COMP9416

Machine Learning

Solutions to Problems on ID3 and Pruning

  1. [Describe for the given table of examples how the information gain calculations for the first split in the decision tree are done if the split is based on the texture attribute.]

    There are 7 positive examples and 4 negative ones overall, so the overall entropy is -(7/11)*log2(7/11) - (4/11)*log2(4/11) which is about 0.94566.
    There are 3 values for the texture attribute: smooth, wavy and rough.
    For smooth, there are 4 positive examples and 1 negative, so the entropy is -(4/5)*log2(4/5) - (1/5)*log2(1/5) which is about 0.7219.
    For wavy there is one positive and one negative example, so the entropy is -(1/2)*log2(1/2) - (1/2)*log2(1/2) = 1.
    For rough there are two positive and two negative examples, so the entropy is -(1/2)*log2(1/2) - (1/2)*log2(1/2) = 1.
    Expected information for a split on texture is thus:

    0.7219*(5/11) + 1*(2/11) + 1*(4/11) = 0.8736
    Expected information gain for a split on texture is thus 0.94566 - 0.8736 = 0.07206.
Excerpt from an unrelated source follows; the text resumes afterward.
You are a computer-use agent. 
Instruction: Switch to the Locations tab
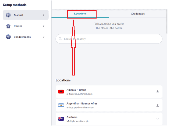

    The question as originally posed ends here. What follows is the rest of the information gain calculations for the other two attributes.
    Attribute size:
    There are 3 values for the size attribute: small, medium and large.
    For small, there are two positive and two negative examples - the entropy is 1 as in previous such cases.
    For medium, there is one positive and one negative example - again the entropy is 1.
    For large, there are 4 positive and one negative example - the entropy is 0.7219 as in the case of smooth above.
    Thus the expected information for a split on size is:
    0.7219*(5/11) + 1*(2/11) + 1*(4/11) = 0.8736 exactly as for texture, so as for texture the expected information gain for a split on size is 0.07206.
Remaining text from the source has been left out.